Exercises to complete:
1. Answer these questions from the fake news detector page, giving each answer on its own line marked (a), (b) or (c):
(a) What base model is the detector built on?
(b) What learning rate was used in the example training run?
(c) Which dataset is named as the major component of the data sources?
2. Recast the records as a Markdown table with the columns No. and Line, starting at the line that contains "Open the Categories" and ending at the line that contains "[x=1237, y=806]". Put one line per numbered row and leave out blank lines.

-- Extracted text start --

General Fake News Detector (5M)
Short description A RoBERTa-base model adapted and fine-tuned on a large curated dataset (~5M samples) of news and article-level examples for binary fake vs real classification. Built for long-form news verification and to serve as the domain-adaptive foundation for downstream models (e.g., LIAR political fact-checker).
Model repository: Arko007/fake-news-roberta-5M
Model snapshot / overview
- Base model: RoBERTa-base (125M parameters)
- Task: Binary classification — FAKE vs REAL (article-level)
- Domain: News articles, long-form content, broad topical coverage (news, science, health)
- Primary use-cases: news verification, content moderation, fact-checking pipelines
Key performance (reported / validation)
- Validation accuracy (checkpoint-14000): 99.28%
- Validation F1: 99.30%
- Expected final validation: ~99%+
Notes:
- Validation distribution highly imbalanced (FAKE ~2.8%, REAL ~97.2%).
- High scores are consistent with prior models trained on ISOT-style datasets; confirm generalization on stronger OOD tests.
Training & fine-tuning pipeline
Two-stage approach:
- RoBERTa pretraining (official)
- Fine-tuned on ~5M curated news samples (mixture of ISOT, Kaggle corpora, and other public sources)
Training samples & splits:
- Training: ~4.5M samples (ongoing training run reported)
- Validation: held-out set (class distribution: FAKE 2.8%, REAL 97.2%)
- Checkpoint example: step 14,000 (validation acc 99.28%)
Training hyperparameters (example run):
- Optimizer: AdamW
- Learning rate: 2e-5
- Batch size: 8
- Total steps: ~94,466 (1 epoch)
- Training precision: BF16 mixed precision
- Hardware: NVIDIA L4 (24 GB VRAM)
- Time: ~24 hours for one full epoch
Notes:
- Gradient accumulation used to control effective batch size.
- Cosine scheduling and class-weighted loss were used to address imbalance.
- Auto-upload checkpoints to Hugging Face used in the pipeline.
Data sources & provenance
Primary sources include (non-exhaustive):
- ISOT Fake News Dataset (major component)
- Multiple Kaggle fake-news datasets
- Other public news/fake-news corpora
- Curated scraping / aggregation to reach ~5M samples
Data caveats:
- Large class imbalance (dominant REAL class).

-- Extracted text end --
-- Dataset records start --

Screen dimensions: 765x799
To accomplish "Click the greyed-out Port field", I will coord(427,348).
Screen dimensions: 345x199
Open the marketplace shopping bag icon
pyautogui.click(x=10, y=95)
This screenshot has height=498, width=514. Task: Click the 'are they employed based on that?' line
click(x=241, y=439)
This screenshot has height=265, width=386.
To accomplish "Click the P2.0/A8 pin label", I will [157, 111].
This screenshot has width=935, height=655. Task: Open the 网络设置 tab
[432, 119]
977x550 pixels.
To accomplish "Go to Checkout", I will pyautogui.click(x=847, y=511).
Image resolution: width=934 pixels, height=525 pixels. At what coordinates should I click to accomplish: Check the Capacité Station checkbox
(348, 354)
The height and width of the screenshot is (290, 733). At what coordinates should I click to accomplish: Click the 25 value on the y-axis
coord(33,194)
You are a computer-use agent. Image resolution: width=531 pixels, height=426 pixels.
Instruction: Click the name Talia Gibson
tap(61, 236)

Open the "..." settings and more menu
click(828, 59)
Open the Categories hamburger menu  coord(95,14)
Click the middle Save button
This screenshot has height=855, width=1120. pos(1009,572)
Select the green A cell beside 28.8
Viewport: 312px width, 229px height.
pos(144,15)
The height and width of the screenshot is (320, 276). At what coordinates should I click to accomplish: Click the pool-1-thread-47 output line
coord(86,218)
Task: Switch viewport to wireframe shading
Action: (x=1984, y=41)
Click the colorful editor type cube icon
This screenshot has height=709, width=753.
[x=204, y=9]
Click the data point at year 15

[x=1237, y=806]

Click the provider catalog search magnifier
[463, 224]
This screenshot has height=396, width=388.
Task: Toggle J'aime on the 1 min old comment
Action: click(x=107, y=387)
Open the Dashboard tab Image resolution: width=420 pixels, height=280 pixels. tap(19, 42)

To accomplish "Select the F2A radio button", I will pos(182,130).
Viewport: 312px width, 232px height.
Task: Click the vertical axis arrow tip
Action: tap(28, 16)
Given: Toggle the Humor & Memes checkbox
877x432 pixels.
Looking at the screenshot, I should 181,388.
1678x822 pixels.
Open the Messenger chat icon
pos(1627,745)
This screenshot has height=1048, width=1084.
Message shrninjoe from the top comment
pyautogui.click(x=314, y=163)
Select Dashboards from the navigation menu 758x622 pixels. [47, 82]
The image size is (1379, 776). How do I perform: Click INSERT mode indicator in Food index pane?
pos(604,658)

-- Dataset records end --

Worked solutions:
1.
(a) RoBERTa-base (125M parameters)
(b) 2e-5
(c) ISOT Fake News Dataset

2.
| No. | Line |
|---|---|
| 1 | Open the Categories hamburger menu  coord(95,14) |
| 2 | Click the middle Save button |
| 3 | This screenshot has height=855, width=1120. pos(1009,572) |
| 4 | Select the green A cell beside 28.8 |
| 5 | Viewport: 312px width, 229px height. |
| 6 | pos(144,15) |
| 7 | The height and width of the screenshot is (320, 276). At what coordinates should I click to accomplish: Click the pool-1-thread-47 output line |
| 8 | coord(86,218) |
| 9 | Task: Switch viewport to wireframe shading |
| 10 | Action: (x=1984, y=41) |
| 11 | Click the colorful editor type cube icon |
| 12 | This screenshot has height=709, width=753. |
| 13 | [x=204, y=9] |
| 14 | Click the data point at year 15 |
| 15 | [x=1237, y=806] |